SUPPLIED DATA
>> start

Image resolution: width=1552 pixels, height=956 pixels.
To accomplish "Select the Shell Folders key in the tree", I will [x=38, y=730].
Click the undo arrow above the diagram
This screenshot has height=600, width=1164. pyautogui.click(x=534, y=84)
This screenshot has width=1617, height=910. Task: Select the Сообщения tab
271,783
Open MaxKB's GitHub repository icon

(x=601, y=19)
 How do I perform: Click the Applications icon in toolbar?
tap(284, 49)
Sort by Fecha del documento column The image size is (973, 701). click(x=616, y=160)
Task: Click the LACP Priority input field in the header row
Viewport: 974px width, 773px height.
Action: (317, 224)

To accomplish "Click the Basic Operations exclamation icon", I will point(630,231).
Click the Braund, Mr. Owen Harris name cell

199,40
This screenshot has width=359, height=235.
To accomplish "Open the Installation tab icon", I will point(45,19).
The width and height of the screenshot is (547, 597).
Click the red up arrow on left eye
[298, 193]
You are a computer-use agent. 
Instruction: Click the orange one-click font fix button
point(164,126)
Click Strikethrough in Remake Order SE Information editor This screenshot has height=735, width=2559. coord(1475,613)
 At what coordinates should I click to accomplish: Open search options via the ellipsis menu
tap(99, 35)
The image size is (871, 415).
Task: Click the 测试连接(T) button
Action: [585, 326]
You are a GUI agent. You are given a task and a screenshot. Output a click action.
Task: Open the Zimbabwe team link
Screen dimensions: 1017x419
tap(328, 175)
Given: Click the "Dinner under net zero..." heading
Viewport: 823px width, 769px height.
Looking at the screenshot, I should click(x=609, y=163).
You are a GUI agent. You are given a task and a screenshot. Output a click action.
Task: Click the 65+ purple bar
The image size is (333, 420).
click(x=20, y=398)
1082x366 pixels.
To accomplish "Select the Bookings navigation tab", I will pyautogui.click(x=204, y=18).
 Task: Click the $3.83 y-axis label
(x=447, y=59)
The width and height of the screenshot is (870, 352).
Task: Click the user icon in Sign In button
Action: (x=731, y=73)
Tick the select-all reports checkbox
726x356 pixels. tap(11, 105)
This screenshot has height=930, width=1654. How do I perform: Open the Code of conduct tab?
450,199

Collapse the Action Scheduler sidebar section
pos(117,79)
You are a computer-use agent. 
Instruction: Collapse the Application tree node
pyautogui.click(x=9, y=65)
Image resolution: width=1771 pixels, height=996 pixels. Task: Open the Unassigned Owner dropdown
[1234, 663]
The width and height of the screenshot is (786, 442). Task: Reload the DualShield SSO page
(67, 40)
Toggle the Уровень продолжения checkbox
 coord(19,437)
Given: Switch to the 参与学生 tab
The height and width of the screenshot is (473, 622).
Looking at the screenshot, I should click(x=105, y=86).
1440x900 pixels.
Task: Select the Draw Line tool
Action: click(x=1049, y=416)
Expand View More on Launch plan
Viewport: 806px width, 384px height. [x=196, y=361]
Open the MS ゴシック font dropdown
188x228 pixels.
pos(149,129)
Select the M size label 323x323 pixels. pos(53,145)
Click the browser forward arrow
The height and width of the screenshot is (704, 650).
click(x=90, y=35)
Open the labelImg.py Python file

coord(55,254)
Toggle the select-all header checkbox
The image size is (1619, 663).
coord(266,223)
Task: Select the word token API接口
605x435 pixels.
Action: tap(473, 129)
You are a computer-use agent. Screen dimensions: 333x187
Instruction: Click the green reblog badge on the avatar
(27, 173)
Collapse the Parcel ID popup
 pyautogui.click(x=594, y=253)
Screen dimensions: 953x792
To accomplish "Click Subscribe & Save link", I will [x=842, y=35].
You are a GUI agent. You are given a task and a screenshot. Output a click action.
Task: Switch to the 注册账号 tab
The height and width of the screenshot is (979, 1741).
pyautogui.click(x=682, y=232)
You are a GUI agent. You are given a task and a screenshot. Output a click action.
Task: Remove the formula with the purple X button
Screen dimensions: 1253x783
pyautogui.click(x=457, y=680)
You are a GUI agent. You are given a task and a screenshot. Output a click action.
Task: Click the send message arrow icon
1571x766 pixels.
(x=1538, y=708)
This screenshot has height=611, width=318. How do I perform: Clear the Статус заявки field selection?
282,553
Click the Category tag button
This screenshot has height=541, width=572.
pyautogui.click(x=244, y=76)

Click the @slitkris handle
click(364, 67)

>> end

AIM
Please copy the records above line for line, changing nothing.

OUTPUT FOR THIS EXERCISE
Image resolution: width=1552 pixels, height=956 pixels.
To accomplish "Select the Shell Folders key in the tree", I will [x=38, y=730].
Click the undo arrow above the diagram
This screenshot has height=600, width=1164. pyautogui.click(x=534, y=84)
This screenshot has width=1617, height=910. Task: Select the Сообщения tab
271,783
Open MaxKB's GitHub repository icon

(x=601, y=19)
 How do I perform: Click the Applications icon in toolbar?
tap(284, 49)
Sort by Fecha del documento column The image size is (973, 701). click(x=616, y=160)
Task: Click the LACP Priority input field in the header row
Viewport: 974px width, 773px height.
Action: (317, 224)

To accomplish "Click the Basic Operations exclamation icon", I will point(630,231).
Click the Braund, Mr. Owen Harris name cell

199,40
This screenshot has width=359, height=235.
To accomplish "Open the Installation tab icon", I will point(45,19).
The width and height of the screenshot is (547, 597).
Click the red up arrow on left eye
[298, 193]
You are a computer-use agent. 
Instruction: Click the orange one-click font fix button
point(164,126)
Click Strikethrough in Remake Order SE Information editor This screenshot has height=735, width=2559. coord(1475,613)
 At what coordinates should I click to accomplish: Open search options via the ellipsis menu
tap(99, 35)
The image size is (871, 415).
Task: Click the 测试连接(T) button
Action: [585, 326]
You are a GUI agent. You are given a task and a screenshot. Output a click action.
Task: Open the Zimbabwe team link
Screen dimensions: 1017x419
tap(328, 175)
Given: Click the "Dinner under net zero..." heading
Viewport: 823px width, 769px height.
Looking at the screenshot, I should click(x=609, y=163).
You are a GUI agent. You are given a task and a screenshot. Output a click action.
Task: Click the 65+ purple bar
The image size is (333, 420).
click(x=20, y=398)
1082x366 pixels.
To accomplish "Select the Bookings navigation tab", I will pyautogui.click(x=204, y=18).
 Task: Click the $3.83 y-axis label
(x=447, y=59)
The width and height of the screenshot is (870, 352).
Task: Click the user icon in Sign In button
Action: (x=731, y=73)
Tick the select-all reports checkbox
726x356 pixels. tap(11, 105)
This screenshot has height=930, width=1654. How do I perform: Open the Code of conduct tab?
450,199

Collapse the Action Scheduler sidebar section
pos(117,79)
You are a computer-use agent. 
Instruction: Collapse the Application tree node
pyautogui.click(x=9, y=65)
Image resolution: width=1771 pixels, height=996 pixels. Task: Open the Unassigned Owner dropdown
[1234, 663]
The width and height of the screenshot is (786, 442). Task: Reload the DualShield SSO page
(67, 40)
Toggle the Уровень продолжения checkbox
 coord(19,437)
Given: Switch to the 参与学生 tab
The height and width of the screenshot is (473, 622).
Looking at the screenshot, I should click(x=105, y=86).
1440x900 pixels.
Task: Select the Draw Line tool
Action: click(x=1049, y=416)
Expand View More on Launch plan
Viewport: 806px width, 384px height. [x=196, y=361]
Open the MS ゴシック font dropdown
188x228 pixels.
pos(149,129)
Select the M size label 323x323 pixels. pos(53,145)
Click the browser forward arrow
The height and width of the screenshot is (704, 650).
click(x=90, y=35)
Open the labelImg.py Python file

coord(55,254)
Toggle the select-all header checkbox
The image size is (1619, 663).
coord(266,223)
Task: Select the word token API接口
605x435 pixels.
Action: tap(473, 129)
You are a computer-use agent. Screen dimensions: 333x187
Instruction: Click the green reblog badge on the avatar
(27, 173)
Collapse the Parcel ID popup
 pyautogui.click(x=594, y=253)
Screen dimensions: 953x792
To accomplish "Click Subscribe & Save link", I will [x=842, y=35].
You are a GUI agent. You are given a task and a screenshot. Output a click action.
Task: Switch to the 注册账号 tab
The height and width of the screenshot is (979, 1741).
pyautogui.click(x=682, y=232)
You are a GUI agent. You are given a task and a screenshot. Output a click action.
Task: Remove the formula with the purple X button
Screen dimensions: 1253x783
pyautogui.click(x=457, y=680)
You are a GUI agent. You are given a task and a screenshot. Output a click action.
Task: Click the send message arrow icon
1571x766 pixels.
(x=1538, y=708)
This screenshot has height=611, width=318. How do I perform: Clear the Статус заявки field selection?
282,553
Click the Category tag button
This screenshot has height=541, width=572.
pyautogui.click(x=244, y=76)

Click the @slitkris handle
click(364, 67)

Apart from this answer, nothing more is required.